Hari kedua kami memutuskan untuk menuju Air Terjun Laccar di Desa Kebun Teluk Dalam, Sangkapura. Air terjun yang memiliki ketinggian 25 m. Akses menuju tempat ini cukup mudah. Bisa dilalui oleh kendaraan roda dua maupun roda empat. Dilanjutkan dengan menyusuri jalan setapak selama 15 menit, maka pengunjung sudah bisa menikmati air terjun ini.
Puas melihat pemandangan air terjun di tengah-tengah tebing dan pohon hijau, kami melanjutkan ke tempat selanjutnya. Gili Noko, dengan naik perahu selama 10 menit. Kami pun memilih menyewa secara pribadi. Di pulau ini aku bisa menyaksikan matahari terbit dan juga terbenam yang sangat memukau. Selain itu, aku juga bisa melakukan snorkeling. Pulau Gili Noko memiliki pasir yang putih dan juga air laut yang jernih. Tidak akan terlupakan, pokoknya.

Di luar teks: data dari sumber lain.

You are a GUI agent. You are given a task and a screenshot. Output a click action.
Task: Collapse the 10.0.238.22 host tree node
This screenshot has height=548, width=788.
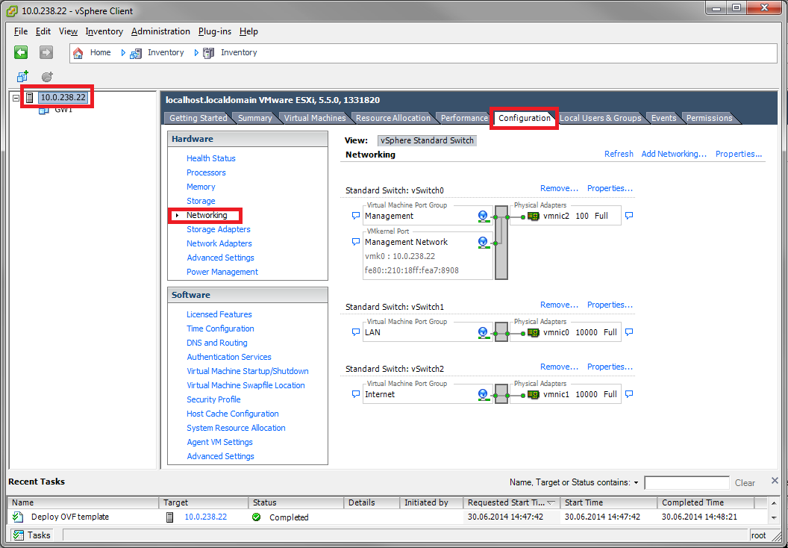(x=16, y=98)

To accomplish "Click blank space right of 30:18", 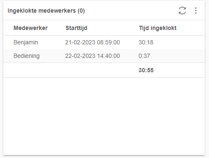I will (x=179, y=42).
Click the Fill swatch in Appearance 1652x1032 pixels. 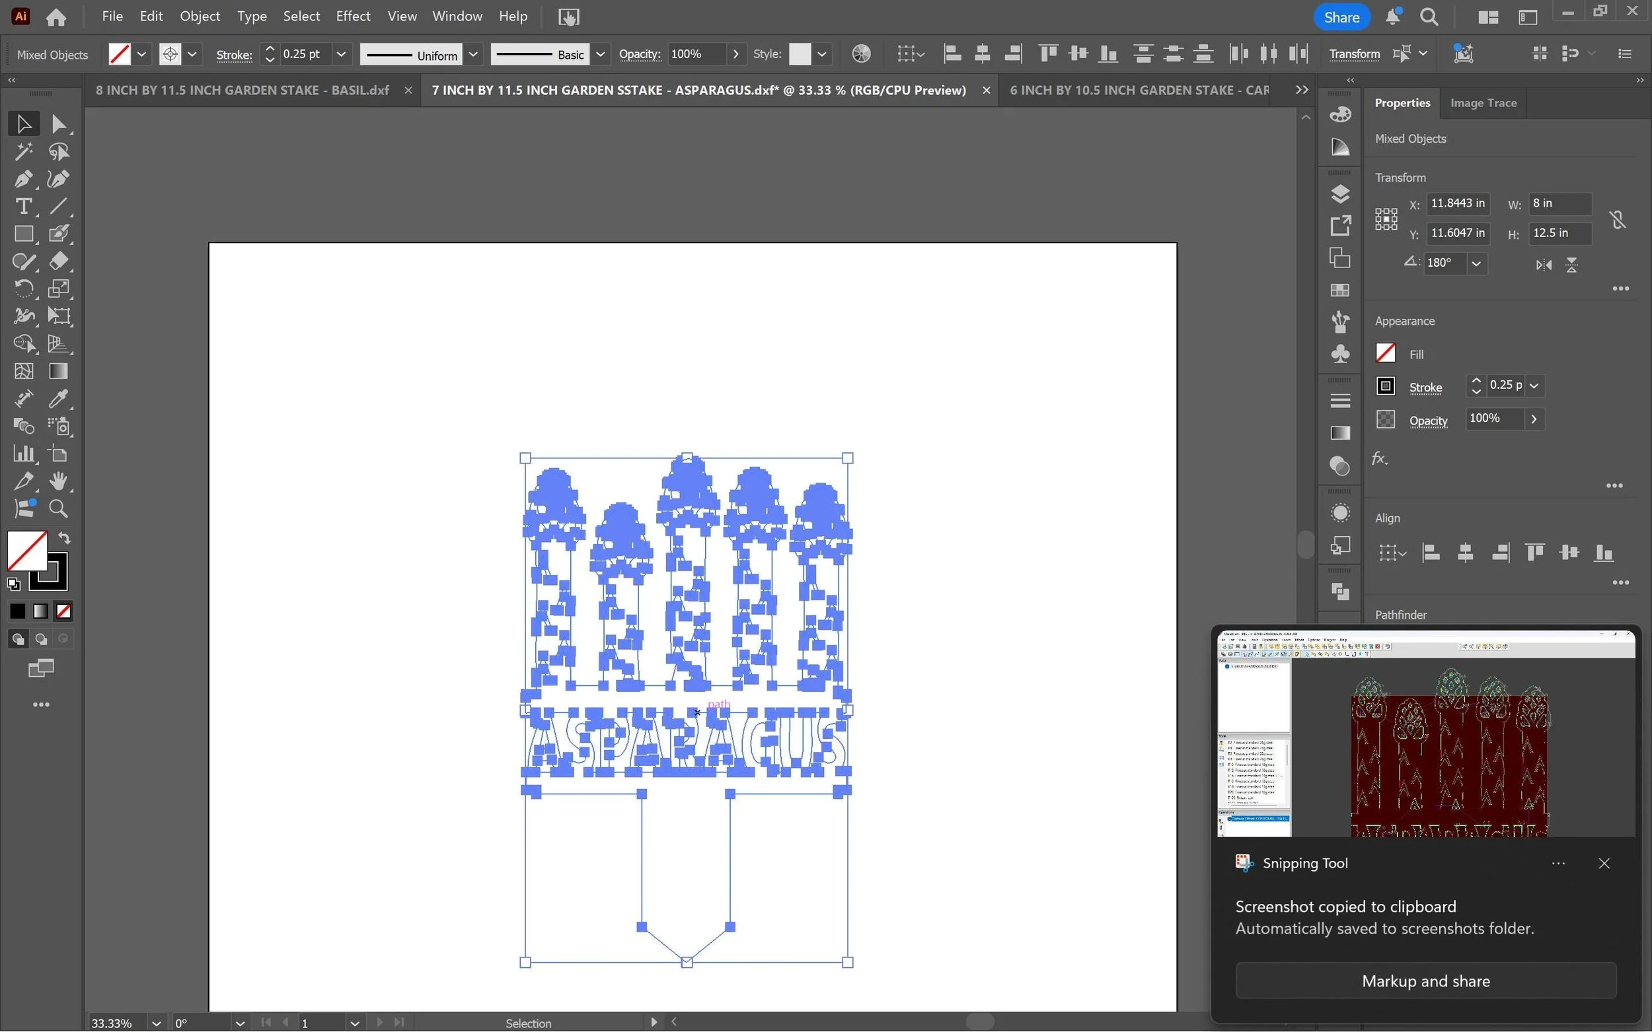click(1385, 354)
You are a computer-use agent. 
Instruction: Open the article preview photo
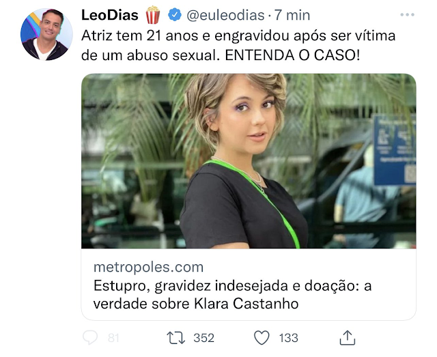click(x=249, y=161)
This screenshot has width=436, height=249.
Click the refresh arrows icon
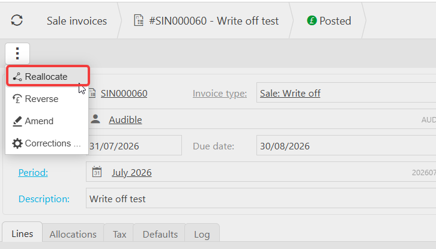(17, 20)
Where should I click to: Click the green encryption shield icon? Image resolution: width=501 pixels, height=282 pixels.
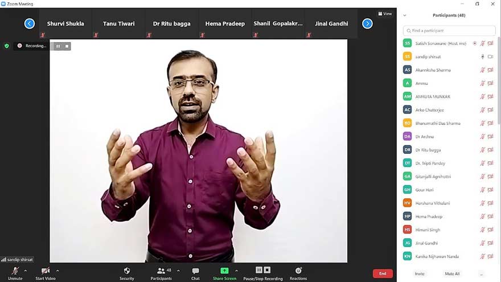click(7, 46)
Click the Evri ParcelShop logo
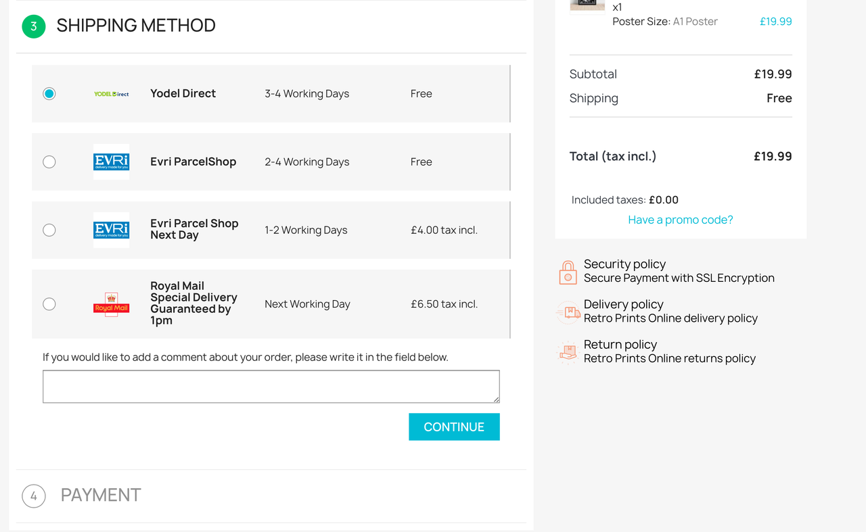 click(111, 162)
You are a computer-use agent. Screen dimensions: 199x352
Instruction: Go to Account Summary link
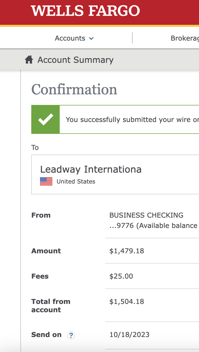click(x=75, y=60)
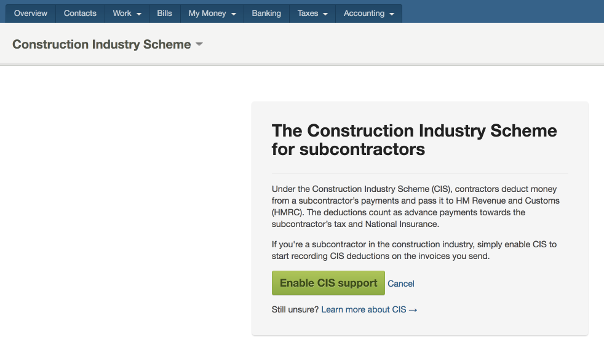Click the Work menu caret icon

coord(138,13)
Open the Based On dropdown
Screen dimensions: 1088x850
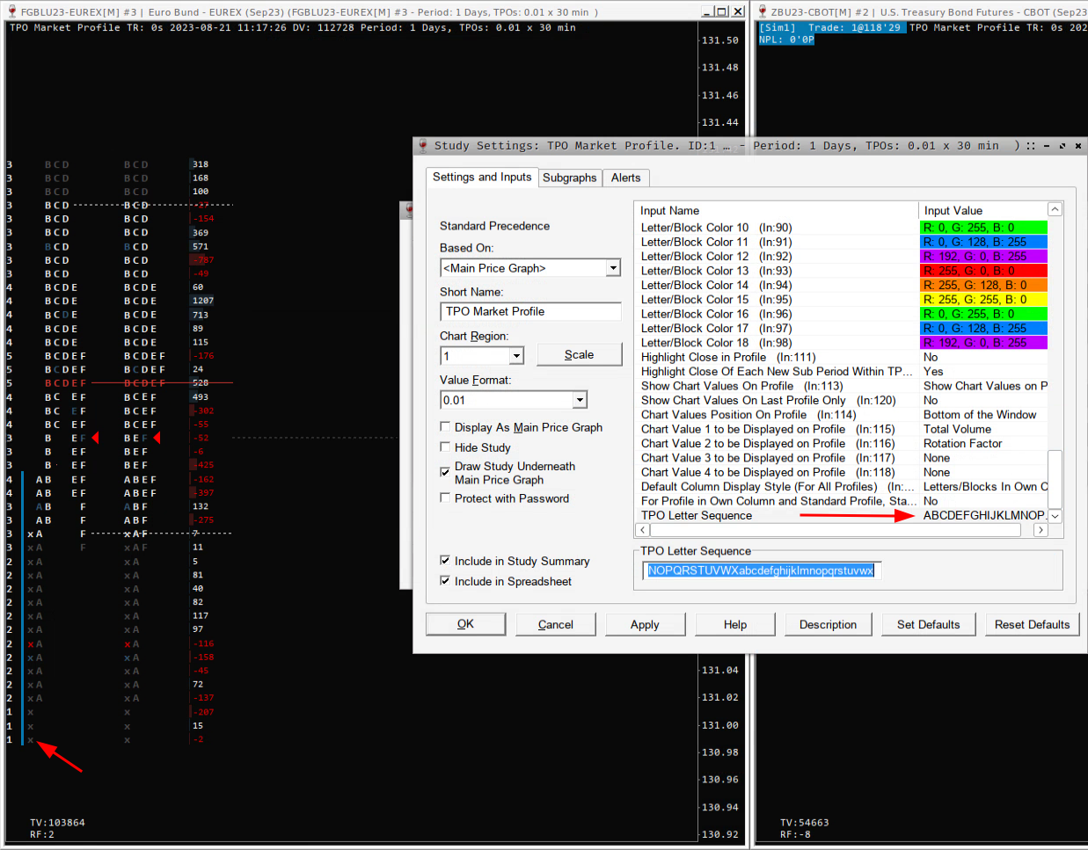613,268
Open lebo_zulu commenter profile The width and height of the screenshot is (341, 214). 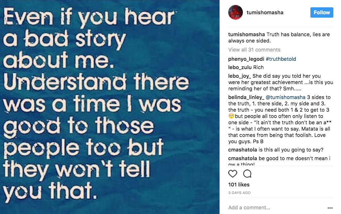[x=240, y=67]
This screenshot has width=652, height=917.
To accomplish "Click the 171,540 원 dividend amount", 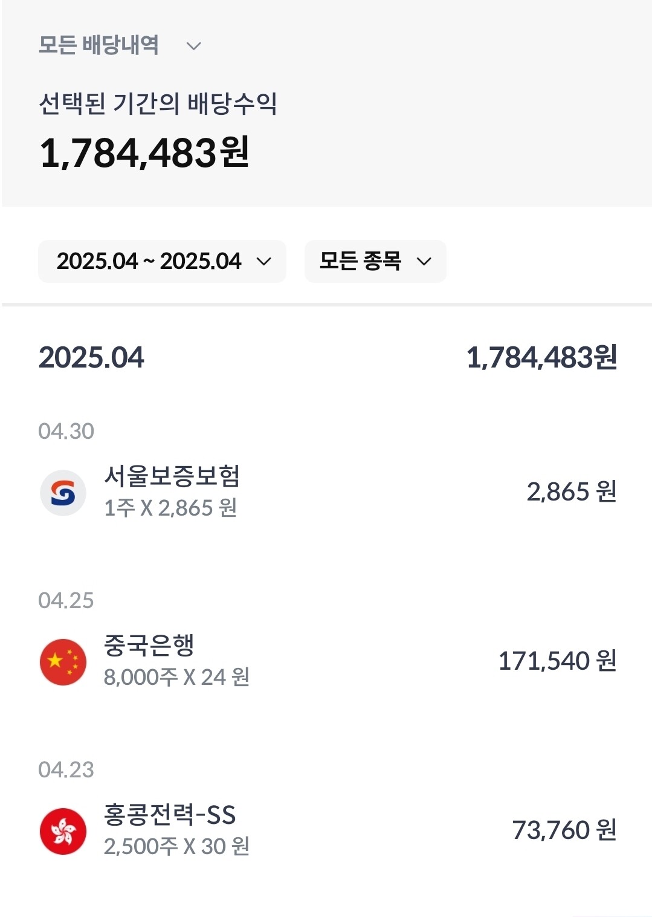I will point(557,661).

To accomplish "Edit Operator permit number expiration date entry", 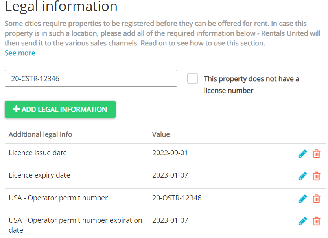I will (302, 222).
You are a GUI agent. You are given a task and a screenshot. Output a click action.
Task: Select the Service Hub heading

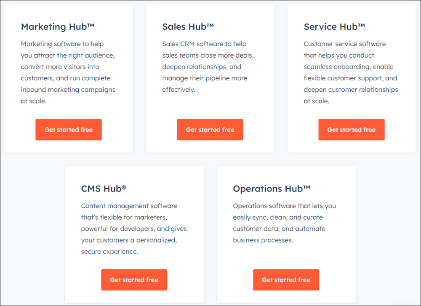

Puas menikmati Gili Noko aku ingin Cliff Jumping di Tanjung Ga’ang. Berhubung laut sedang pasang, kami memutuskan memakai perahu untuk pergi ke sana.
Aku melihat tebing-tebing karang tajam dan terjal tak mungkin kami daki untuk kembali ke atas bukit. Satu-satunya opsi yang cukup aman adalah adanya perahu yang siap menunggu di bawah tebing, dan setelah melakukan cliff jumping perahu tersebut akan mengantarkan kami menuju bibir pantai yang memungkinkan untuk perahu bersandar.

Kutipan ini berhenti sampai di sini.